== Data to process ==
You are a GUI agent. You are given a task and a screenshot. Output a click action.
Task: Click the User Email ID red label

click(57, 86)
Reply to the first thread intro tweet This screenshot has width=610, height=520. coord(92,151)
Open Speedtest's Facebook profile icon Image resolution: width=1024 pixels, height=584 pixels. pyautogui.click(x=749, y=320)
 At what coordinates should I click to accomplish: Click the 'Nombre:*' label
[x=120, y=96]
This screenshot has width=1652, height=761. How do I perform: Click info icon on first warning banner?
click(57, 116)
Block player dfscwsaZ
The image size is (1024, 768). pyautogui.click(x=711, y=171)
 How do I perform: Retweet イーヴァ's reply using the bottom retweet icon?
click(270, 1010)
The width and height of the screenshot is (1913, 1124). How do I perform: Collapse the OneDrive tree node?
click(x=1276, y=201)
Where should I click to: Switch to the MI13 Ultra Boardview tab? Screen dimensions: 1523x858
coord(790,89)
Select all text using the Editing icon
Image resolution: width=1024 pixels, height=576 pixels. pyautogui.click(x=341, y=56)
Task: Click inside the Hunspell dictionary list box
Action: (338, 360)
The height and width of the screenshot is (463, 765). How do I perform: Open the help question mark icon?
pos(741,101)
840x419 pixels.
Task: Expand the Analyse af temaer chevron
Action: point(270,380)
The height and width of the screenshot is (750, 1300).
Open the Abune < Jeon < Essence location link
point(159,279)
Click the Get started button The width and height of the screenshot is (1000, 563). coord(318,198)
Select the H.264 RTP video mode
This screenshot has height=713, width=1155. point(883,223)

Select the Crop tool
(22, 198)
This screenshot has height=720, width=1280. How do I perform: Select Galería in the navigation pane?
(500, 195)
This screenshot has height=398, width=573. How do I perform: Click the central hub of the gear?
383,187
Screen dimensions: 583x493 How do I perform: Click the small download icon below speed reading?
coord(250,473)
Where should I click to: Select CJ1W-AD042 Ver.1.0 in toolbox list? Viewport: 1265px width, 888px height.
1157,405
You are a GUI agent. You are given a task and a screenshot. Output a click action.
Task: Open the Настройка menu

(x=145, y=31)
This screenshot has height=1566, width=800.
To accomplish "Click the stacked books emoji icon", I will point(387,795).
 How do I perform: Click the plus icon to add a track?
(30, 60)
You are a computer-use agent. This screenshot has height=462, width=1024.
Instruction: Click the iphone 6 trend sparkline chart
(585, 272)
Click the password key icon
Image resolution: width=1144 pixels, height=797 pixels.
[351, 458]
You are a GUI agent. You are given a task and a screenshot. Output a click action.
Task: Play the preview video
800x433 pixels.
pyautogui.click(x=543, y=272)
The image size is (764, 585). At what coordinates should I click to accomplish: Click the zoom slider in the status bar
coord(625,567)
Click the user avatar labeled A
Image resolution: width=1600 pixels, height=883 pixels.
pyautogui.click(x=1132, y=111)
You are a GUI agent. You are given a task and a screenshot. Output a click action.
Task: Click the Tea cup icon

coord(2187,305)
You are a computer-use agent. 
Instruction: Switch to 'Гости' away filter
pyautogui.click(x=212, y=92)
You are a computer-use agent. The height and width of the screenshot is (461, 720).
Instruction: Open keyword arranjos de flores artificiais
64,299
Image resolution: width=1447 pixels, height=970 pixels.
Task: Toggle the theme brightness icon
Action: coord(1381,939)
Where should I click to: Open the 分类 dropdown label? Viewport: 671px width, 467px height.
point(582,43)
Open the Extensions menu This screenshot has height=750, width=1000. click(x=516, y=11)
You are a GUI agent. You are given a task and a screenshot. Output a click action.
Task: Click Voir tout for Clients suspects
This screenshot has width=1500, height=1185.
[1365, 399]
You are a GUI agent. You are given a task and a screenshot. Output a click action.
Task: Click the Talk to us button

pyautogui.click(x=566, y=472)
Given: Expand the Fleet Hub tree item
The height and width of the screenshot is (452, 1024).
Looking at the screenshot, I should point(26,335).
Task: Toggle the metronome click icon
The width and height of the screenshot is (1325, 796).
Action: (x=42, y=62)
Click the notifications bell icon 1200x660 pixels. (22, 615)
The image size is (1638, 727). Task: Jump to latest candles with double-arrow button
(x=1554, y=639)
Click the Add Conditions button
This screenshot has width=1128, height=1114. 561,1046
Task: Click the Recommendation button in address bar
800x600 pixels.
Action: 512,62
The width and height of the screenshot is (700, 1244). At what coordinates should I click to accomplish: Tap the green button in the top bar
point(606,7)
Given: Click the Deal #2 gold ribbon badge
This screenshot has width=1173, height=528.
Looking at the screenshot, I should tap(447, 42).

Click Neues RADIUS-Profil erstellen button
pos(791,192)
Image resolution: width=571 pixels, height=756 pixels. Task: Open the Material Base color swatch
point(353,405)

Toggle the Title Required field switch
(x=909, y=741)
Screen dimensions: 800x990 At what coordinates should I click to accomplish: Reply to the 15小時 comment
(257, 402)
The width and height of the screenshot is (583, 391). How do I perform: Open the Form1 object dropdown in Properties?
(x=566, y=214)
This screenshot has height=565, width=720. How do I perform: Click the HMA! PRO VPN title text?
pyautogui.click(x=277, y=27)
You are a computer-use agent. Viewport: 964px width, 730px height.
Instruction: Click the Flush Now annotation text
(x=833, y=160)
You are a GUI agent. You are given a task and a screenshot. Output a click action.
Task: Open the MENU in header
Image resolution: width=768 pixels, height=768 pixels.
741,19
===
#### About this exercise
Please retype each entry above exactly as it is written.

#### Solution to this task
You are a GUI agent. You are given a task and a screenshot. Output a click action.
Task: Click the User Email ID red label

click(57, 86)
Reply to the first thread intro tweet This screenshot has width=610, height=520. coord(92,151)
Open Speedtest's Facebook profile icon Image resolution: width=1024 pixels, height=584 pixels. pyautogui.click(x=749, y=320)
 At what coordinates should I click to accomplish: Click the 'Nombre:*' label
[x=120, y=96]
This screenshot has width=1652, height=761. How do I perform: Click info icon on first warning banner?
click(57, 116)
Block player dfscwsaZ
The image size is (1024, 768). pyautogui.click(x=711, y=171)
 How do I perform: Retweet イーヴァ's reply using the bottom retweet icon?
click(270, 1010)
The width and height of the screenshot is (1913, 1124). How do I perform: Collapse the OneDrive tree node?
click(x=1276, y=201)
Where should I click to: Switch to the MI13 Ultra Boardview tab? Screen dimensions: 1523x858
coord(790,89)
Select all text using the Editing icon
Image resolution: width=1024 pixels, height=576 pixels. pyautogui.click(x=341, y=56)
Task: Click inside the Hunspell dictionary list box
Action: (338, 360)
The height and width of the screenshot is (463, 765). How do I perform: Open the help question mark icon?
pos(741,101)
840x419 pixels.
Task: Expand the Analyse af temaer chevron
Action: point(270,380)
The height and width of the screenshot is (750, 1300).
Open the Abune < Jeon < Essence location link
point(159,279)
Click the Get started button The width and height of the screenshot is (1000, 563). coord(318,198)
Select the H.264 RTP video mode
This screenshot has height=713, width=1155. point(883,223)

Select the Crop tool
(22, 198)
This screenshot has height=720, width=1280. How do I perform: Select Galería in the navigation pane?
(500, 195)
This screenshot has height=398, width=573. How do I perform: Click the central hub of the gear?
383,187
Screen dimensions: 583x493 How do I perform: Click the small download icon below speed reading?
coord(250,473)
Where should I click to: Select CJ1W-AD042 Ver.1.0 in toolbox list? Viewport: 1265px width, 888px height.
1157,405
You are a GUI agent. You are given a task and a screenshot. Output a click action.
Task: Open the Настройка menu

(x=145, y=31)
This screenshot has height=1566, width=800.
To accomplish "Click the stacked books emoji icon", I will point(387,795).
 How do I perform: Click the plus icon to add a track?
(30, 60)
You are a computer-use agent. This screenshot has height=462, width=1024.
Instruction: Click the iphone 6 trend sparkline chart
(585, 272)
Click the password key icon
Image resolution: width=1144 pixels, height=797 pixels.
[351, 458]
You are a GUI agent. You are given a task and a screenshot. Output a click action.
Task: Play the preview video
800x433 pixels.
pyautogui.click(x=543, y=272)
The image size is (764, 585). At what coordinates should I click to accomplish: Click the zoom slider in the status bar
coord(625,567)
Click the user avatar labeled A
Image resolution: width=1600 pixels, height=883 pixels.
pyautogui.click(x=1132, y=111)
You are a GUI agent. You are given a task and a screenshot. Output a click action.
Task: Click the Tea cup icon

coord(2187,305)
You are a computer-use agent. 
Instruction: Switch to 'Гости' away filter
pyautogui.click(x=212, y=92)
You are a computer-use agent. The height and width of the screenshot is (461, 720).
Instruction: Open keyword arranjos de flores artificiais
64,299
Image resolution: width=1447 pixels, height=970 pixels.
Task: Toggle the theme brightness icon
Action: coord(1381,939)
Where should I click to: Open the 分类 dropdown label? Viewport: 671px width, 467px height.
point(582,43)
Open the Extensions menu This screenshot has height=750, width=1000. click(x=516, y=11)
You are a GUI agent. You are given a task and a screenshot. Output a click action.
Task: Click Voir tout for Clients suspects
This screenshot has width=1500, height=1185.
[1365, 399]
You are a GUI agent. You are given a task and a screenshot. Output a click action.
Task: Click the Talk to us button

pyautogui.click(x=566, y=472)
Given: Expand the Fleet Hub tree item
The height and width of the screenshot is (452, 1024).
Looking at the screenshot, I should point(26,335).
Task: Toggle the metronome click icon
The width and height of the screenshot is (1325, 796).
Action: (x=42, y=62)
Click the notifications bell icon 1200x660 pixels. (22, 615)
The image size is (1638, 727). Task: Jump to latest candles with double-arrow button
(x=1554, y=639)
Click the Add Conditions button
This screenshot has width=1128, height=1114. 561,1046
Task: Click the Recommendation button in address bar
800x600 pixels.
Action: 512,62
The width and height of the screenshot is (700, 1244). At what coordinates should I click to accomplish: Tap the green button in the top bar
point(606,7)
Given: Click the Deal #2 gold ribbon badge
This screenshot has width=1173, height=528.
Looking at the screenshot, I should tap(447, 42).

Click Neues RADIUS-Profil erstellen button
pos(791,192)
Image resolution: width=571 pixels, height=756 pixels. Task: Open the Material Base color swatch
point(353,405)

Toggle the Title Required field switch
(x=909, y=741)
Screen dimensions: 800x990 At what coordinates should I click to accomplish: Reply to the 15小時 comment
(257, 402)
The width and height of the screenshot is (583, 391). How do I perform: Open the Form1 object dropdown in Properties?
(x=566, y=214)
This screenshot has height=565, width=720. How do I perform: Click the HMA! PRO VPN title text?
pyautogui.click(x=277, y=27)
You are a computer-use agent. Viewport: 964px width, 730px height.
Instruction: Click the Flush Now annotation text
(x=833, y=160)
You are a GUI agent. You are given a task and a screenshot. Output a click action.
Task: Open the MENU in header
Image resolution: width=768 pixels, height=768 pixels.
741,19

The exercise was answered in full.